Goal: Return every one of the entries below word for word, and leave the pictures out of your answer.

Task input:
** Start **
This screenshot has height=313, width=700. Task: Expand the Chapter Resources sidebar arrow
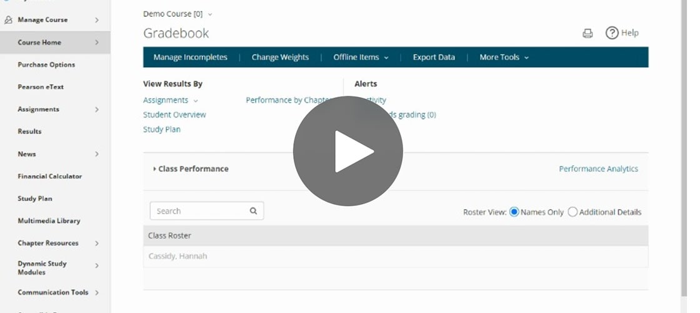click(x=97, y=244)
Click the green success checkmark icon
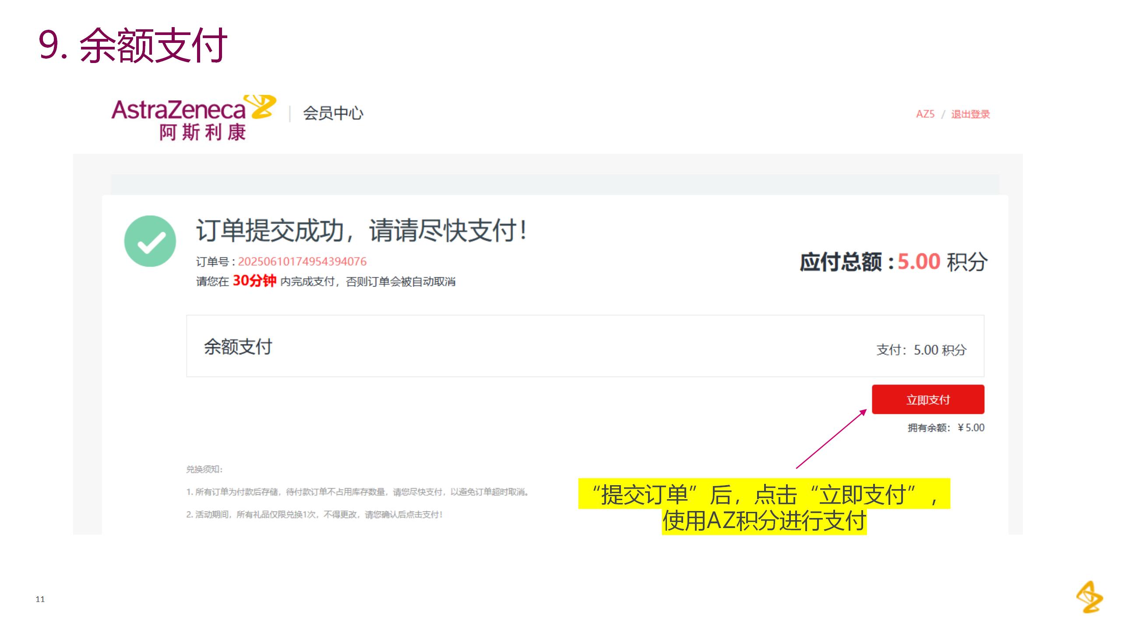Image resolution: width=1121 pixels, height=630 pixels. 150,241
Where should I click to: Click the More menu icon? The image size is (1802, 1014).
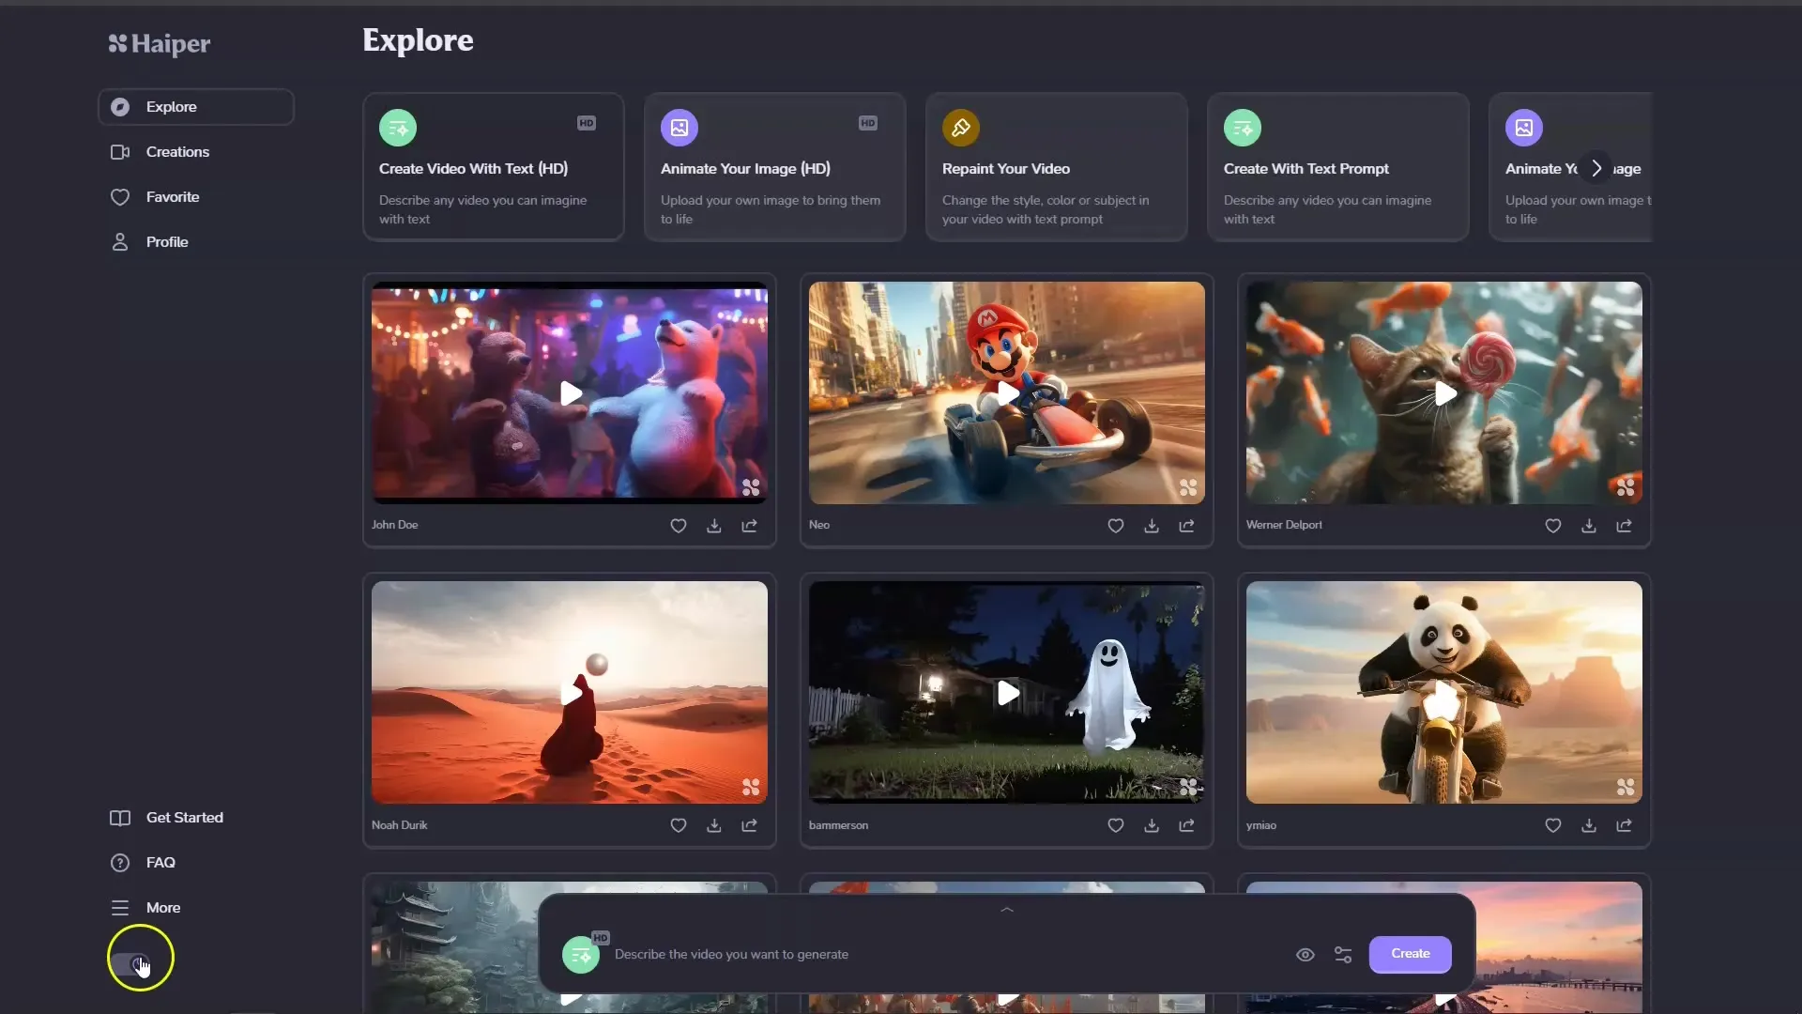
** End **
Worked solution:
This screenshot has height=313, width=700. Task: Expand the Chapter Resources sidebar arrow
click(x=97, y=244)
Click the green success checkmark icon
Image resolution: width=1121 pixels, height=630 pixels. 150,241
Where should I click to: Click the More menu icon? The image size is (1802, 1014).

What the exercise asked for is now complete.